Directly changing your WordPress password using phpMyAdmin
- Login to cPanel.
- Below the databases area, click on ‘phpMyAdmin’.
- Click on the name of your WordPress database.
- Then, click the ‘wp_users’ table.
- Press the ‘Edit’ button next to your WordPress admin user.
- Once you are in the ‘user_pass’ field, enter your password by pressing Ctrl –V. From the drop-down, choose ‘MD5′. Lastly, click on ‘Go’.
You will then see a success message from phpMyAdmin which says the database record was updated.
Changing your WordPress password via FTP
In case you do not have access to your WordPress database, you could just reset your password with FTP.
- Login to your website via FTP and go over to your theme’s ‘functions.php’ file and download it to your local computer.In our case it was: ‘/home/userna5/public_html/wp-content/themes/twentyfourteen/functions.php’
- On the second line, right after the first ‘<?php’ line append the following below.
wp_set_password('password','admin');
In our example, we will be setting a password to password, then we will update it for the user admin. If your admin user happens to have a different username, you will want to ensure to be using that.
Make sure that you are using a secure WordPress password.
- Upload the edited ‘functions.php’ file back to your ‘/themes’ folder on the server.
- Login to your WordPress dashboard with the new temporary password you have just set.
- Since you have successfully reset your password, you may now delete the line ‘wp_set_password’ from the local ‘functions.php’ file and re-upload it. This is so that WordPress will not reset the password each time the admin dashboard is accessed going forward.
Using the Emergency Password Reset Script
In case the solutions above did not work for you, you can try using the Emergency Password Reset Script. This is not a plugin, it is a PHP script.
Things you need to know about this script:
You will have to know the admin username.
This script updates the admin password and sends an email to the admin’s email address.
If you do not receive an email, the password still changes.

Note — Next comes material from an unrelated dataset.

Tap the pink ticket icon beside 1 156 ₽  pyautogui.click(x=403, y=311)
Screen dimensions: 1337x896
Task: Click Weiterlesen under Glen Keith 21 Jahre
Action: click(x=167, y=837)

The script is to be put at the root of your WordPress installation.
Deleting the script after finishing is extremely important for security reasons.
How to use the script.
- Copy the emergency script from here: Emergency Password Script. Put this into a file called ‘emergency.php’ at the root of your WordPress installation.
- Go to the script using your web browser. http://domain.com/emergency.php
- Fill in the WordPress admin username (usually just admin) and then the new password, then click on ‘Update options’.
- Remove the ‘emergency.php’ file from the server after you are finished with it. Do not leave this script on your account, otherwise it becomes a security risk which will allow somebody to use it and change your password.